[Pointing entries for text and elements]
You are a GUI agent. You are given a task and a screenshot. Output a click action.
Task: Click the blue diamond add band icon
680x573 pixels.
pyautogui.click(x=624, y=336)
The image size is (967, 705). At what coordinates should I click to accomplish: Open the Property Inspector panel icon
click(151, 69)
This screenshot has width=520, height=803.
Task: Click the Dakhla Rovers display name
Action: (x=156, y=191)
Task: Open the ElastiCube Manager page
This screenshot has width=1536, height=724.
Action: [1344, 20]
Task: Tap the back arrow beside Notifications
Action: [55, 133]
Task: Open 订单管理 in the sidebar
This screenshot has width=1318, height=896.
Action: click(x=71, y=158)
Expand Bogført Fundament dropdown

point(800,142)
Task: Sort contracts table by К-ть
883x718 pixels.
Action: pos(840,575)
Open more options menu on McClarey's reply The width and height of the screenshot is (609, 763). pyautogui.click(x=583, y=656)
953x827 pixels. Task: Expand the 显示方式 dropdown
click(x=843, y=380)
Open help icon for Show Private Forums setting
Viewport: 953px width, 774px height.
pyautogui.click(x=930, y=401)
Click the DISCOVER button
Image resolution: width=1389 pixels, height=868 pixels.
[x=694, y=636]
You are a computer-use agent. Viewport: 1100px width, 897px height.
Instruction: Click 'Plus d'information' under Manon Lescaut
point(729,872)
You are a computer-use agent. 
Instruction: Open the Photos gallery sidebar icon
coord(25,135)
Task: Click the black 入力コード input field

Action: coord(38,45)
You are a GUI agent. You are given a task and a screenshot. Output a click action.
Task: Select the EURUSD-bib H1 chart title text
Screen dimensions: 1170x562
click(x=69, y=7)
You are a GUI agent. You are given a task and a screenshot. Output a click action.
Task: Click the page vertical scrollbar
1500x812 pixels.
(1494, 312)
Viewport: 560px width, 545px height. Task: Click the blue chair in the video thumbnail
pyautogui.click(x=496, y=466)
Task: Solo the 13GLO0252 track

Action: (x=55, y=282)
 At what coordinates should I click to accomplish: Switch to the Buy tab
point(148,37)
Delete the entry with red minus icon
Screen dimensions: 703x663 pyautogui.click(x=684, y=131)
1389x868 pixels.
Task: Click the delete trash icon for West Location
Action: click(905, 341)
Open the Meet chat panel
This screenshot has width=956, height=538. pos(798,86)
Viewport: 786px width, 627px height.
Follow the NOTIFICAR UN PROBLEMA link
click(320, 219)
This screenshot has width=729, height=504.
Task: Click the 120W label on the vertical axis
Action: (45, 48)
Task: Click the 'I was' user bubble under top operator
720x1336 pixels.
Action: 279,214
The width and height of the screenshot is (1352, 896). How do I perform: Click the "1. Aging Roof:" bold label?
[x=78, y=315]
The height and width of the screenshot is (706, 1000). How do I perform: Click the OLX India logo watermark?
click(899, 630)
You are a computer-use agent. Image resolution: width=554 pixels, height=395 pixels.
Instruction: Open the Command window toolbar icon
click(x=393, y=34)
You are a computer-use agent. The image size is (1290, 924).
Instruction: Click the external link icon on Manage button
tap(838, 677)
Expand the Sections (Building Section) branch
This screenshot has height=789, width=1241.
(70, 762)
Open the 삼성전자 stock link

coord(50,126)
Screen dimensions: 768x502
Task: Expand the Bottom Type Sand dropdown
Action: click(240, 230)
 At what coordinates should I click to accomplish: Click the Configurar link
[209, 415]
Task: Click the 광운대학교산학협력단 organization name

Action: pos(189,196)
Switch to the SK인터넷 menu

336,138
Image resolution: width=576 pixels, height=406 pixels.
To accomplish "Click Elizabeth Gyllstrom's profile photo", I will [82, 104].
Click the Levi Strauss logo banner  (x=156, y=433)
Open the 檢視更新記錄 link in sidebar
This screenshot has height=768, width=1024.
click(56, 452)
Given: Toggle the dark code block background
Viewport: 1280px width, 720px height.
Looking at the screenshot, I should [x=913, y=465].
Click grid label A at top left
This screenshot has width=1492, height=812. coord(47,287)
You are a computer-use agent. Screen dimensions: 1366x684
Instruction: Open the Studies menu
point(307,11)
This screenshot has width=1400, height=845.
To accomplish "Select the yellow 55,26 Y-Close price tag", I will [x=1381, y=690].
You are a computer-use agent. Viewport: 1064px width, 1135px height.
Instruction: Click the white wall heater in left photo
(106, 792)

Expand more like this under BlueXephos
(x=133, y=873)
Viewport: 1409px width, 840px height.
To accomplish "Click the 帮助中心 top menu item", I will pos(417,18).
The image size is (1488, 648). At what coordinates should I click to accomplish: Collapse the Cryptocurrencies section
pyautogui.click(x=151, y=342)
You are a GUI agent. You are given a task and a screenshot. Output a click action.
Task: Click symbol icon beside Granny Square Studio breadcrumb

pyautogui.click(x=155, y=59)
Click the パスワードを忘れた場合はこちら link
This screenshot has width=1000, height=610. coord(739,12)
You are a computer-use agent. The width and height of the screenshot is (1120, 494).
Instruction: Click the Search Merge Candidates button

Stated problem: Rewrite every entry above as a numbered list, one line per item, and leave out the blank lines.

The result:
1. You are a GUI agent. You are given a task and a screenshot. Output a click action.
2. Task: Click the blue diamond add band icon
3. 680x573 pixels.
4. pyautogui.click(x=624, y=336)
5. The image size is (967, 705). At what coordinates should I click to accomplish: Open the Property Inspector panel icon
6. click(151, 69)
7. This screenshot has width=520, height=803.
8. Task: Click the Dakhla Rovers display name
9. Action: (x=156, y=191)
10. Task: Open the ElastiCube Manager page
11. This screenshot has width=1536, height=724.
12. Action: [1344, 20]
13. Task: Tap the back arrow beside Notifications
14. Action: [55, 133]
15. Task: Open 订单管理 in the sidebar
16. This screenshot has width=1318, height=896.
17. Action: click(x=71, y=158)
18. Expand Bogført Fundament dropdown
19. point(800,142)
20. Task: Sort contracts table by К-ть
21. 883x718 pixels.
22. Action: pos(840,575)
23. Open more options menu on McClarey's reply The width and height of the screenshot is (609, 763). pyautogui.click(x=583, y=656)
24. 953x827 pixels. Task: Expand the 显示方式 dropdown
25. click(x=843, y=380)
26. Open help icon for Show Private Forums setting
27. Viewport: 953px width, 774px height.
28. pyautogui.click(x=930, y=401)
29. Click the DISCOVER button
30. Image resolution: width=1389 pixels, height=868 pixels.
31. [x=694, y=636]
32. You are a computer-use agent. Viewport: 1100px width, 897px height.
33. Instruction: Click 'Plus d'information' under Manon Lescaut
34. point(729,872)
35. You are a computer-use agent. 
36. Instruction: Open the Photos gallery sidebar icon
37. coord(25,135)
38. Task: Click the black 入力コード input field
39. Action: coord(38,45)
40. You are a GUI agent. You are given a task and a screenshot. Output a click action.
41. Task: Select the EURUSD-bib H1 chart title text
42. Screen dimensions: 1170x562
43. click(x=69, y=7)
44. You are a GUI agent. You are given a task and a screenshot. Output a click action.
45. Task: Click the page vertical scrollbar
46. 1500x812 pixels.
47. (1494, 312)
48. Viewport: 560px width, 545px height. Task: Click the blue chair in the video thumbnail
49. pyautogui.click(x=496, y=466)
50. Task: Solo the 13GLO0252 track
51. Action: (x=55, y=282)
52.  At what coordinates should I click to accomplish: Switch to the Buy tab
53. point(148,37)
54. Delete the entry with red minus icon
55. Screen dimensions: 703x663 pyautogui.click(x=684, y=131)
56. 1389x868 pixels.
57. Task: Click the delete trash icon for West Location
58. Action: click(905, 341)
59. Open the Meet chat panel
60. This screenshot has width=956, height=538. pos(798,86)
61. Viewport: 786px width, 627px height.
62. Follow the NOTIFICAR UN PROBLEMA link
63. click(320, 219)
64. This screenshot has width=729, height=504.
65. Task: Click the 120W label on the vertical axis
66. Action: (45, 48)
67. Task: Click the 'I was' user bubble under top operator
68. 720x1336 pixels.
69. Action: 279,214
70. The width and height of the screenshot is (1352, 896). How do I perform: Click the "1. Aging Roof:" bold label?
71. [x=78, y=315]
72. The height and width of the screenshot is (706, 1000). How do I perform: Click the OLX India logo watermark?
73. click(899, 630)
74. You are a computer-use agent. Image resolution: width=554 pixels, height=395 pixels.
75. Instruction: Open the Command window toolbar icon
76. click(x=393, y=34)
77. You are a computer-use agent. The image size is (1290, 924).
78. Instruction: Click the external link icon on Manage button
79. tap(838, 677)
80. Expand the Sections (Building Section) branch
81. This screenshot has height=789, width=1241.
82. (70, 762)
83. Open the 삼성전자 stock link
84. coord(50,126)
85. Screen dimensions: 768x502
86. Task: Expand the Bottom Type Sand dropdown
87. Action: click(240, 230)
88.  At what coordinates should I click to accomplish: Click the Configurar link
89. [209, 415]
90. Task: Click the 광운대학교산학협력단 organization name
91. Action: pos(189,196)
92. Switch to the SK인터넷 menu
93. 336,138
94. Image resolution: width=576 pixels, height=406 pixels.
95. To accomplish "Click Elizabeth Gyllstrom's profile photo", I will [82, 104].
96. Click the Levi Strauss logo banner  (x=156, y=433)
97. Open the 檢視更新記錄 link in sidebar
98. This screenshot has height=768, width=1024.
99. click(56, 452)
100. Given: Toggle the dark code block background
101. Viewport: 1280px width, 720px height.
102. Looking at the screenshot, I should [x=913, y=465].
103. Click grid label A at top left
104. This screenshot has width=1492, height=812. coord(47,287)
105. You are a computer-use agent. Screen dimensions: 1366x684
106. Instruction: Open the Studies menu
107. point(307,11)
108. This screenshot has width=1400, height=845.
109. To accomplish "Select the yellow 55,26 Y-Close price tag", I will [x=1381, y=690].
110. You are a computer-use agent. Viewport: 1064px width, 1135px height.
111. Instruction: Click the white wall heater in left photo
112. (106, 792)
113. Expand more like this under BlueXephos
114. (x=133, y=873)
115. Viewport: 1409px width, 840px height.
116. To accomplish "Click the 帮助中心 top menu item", I will pos(417,18).
117. The image size is (1488, 648). At what coordinates should I click to accomplish: Collapse the Cryptocurrencies section
118. pyautogui.click(x=151, y=342)
119. You are a GUI agent. You are given a task and a screenshot. Output a click action.
120. Task: Click symbol icon beside Granny Square Studio breadcrumb
121. pyautogui.click(x=155, y=59)
122. Click the パスワードを忘れた場合はこちら link
123. This screenshot has width=1000, height=610. coord(739,12)
124. You are a computer-use agent. The width and height of the screenshot is (1120, 494).
125. Instruction: Click the Search Merge Candidates button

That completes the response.